### Exercise
Reprint the entire listing exactly.

### Extracted information
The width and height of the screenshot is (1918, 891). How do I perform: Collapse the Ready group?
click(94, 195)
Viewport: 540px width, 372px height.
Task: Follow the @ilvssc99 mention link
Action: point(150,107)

### Exercise solution
The width and height of the screenshot is (1918, 891). How do I perform: Collapse the Ready group?
click(94, 195)
Viewport: 540px width, 372px height.
Task: Follow the @ilvssc99 mention link
Action: point(150,107)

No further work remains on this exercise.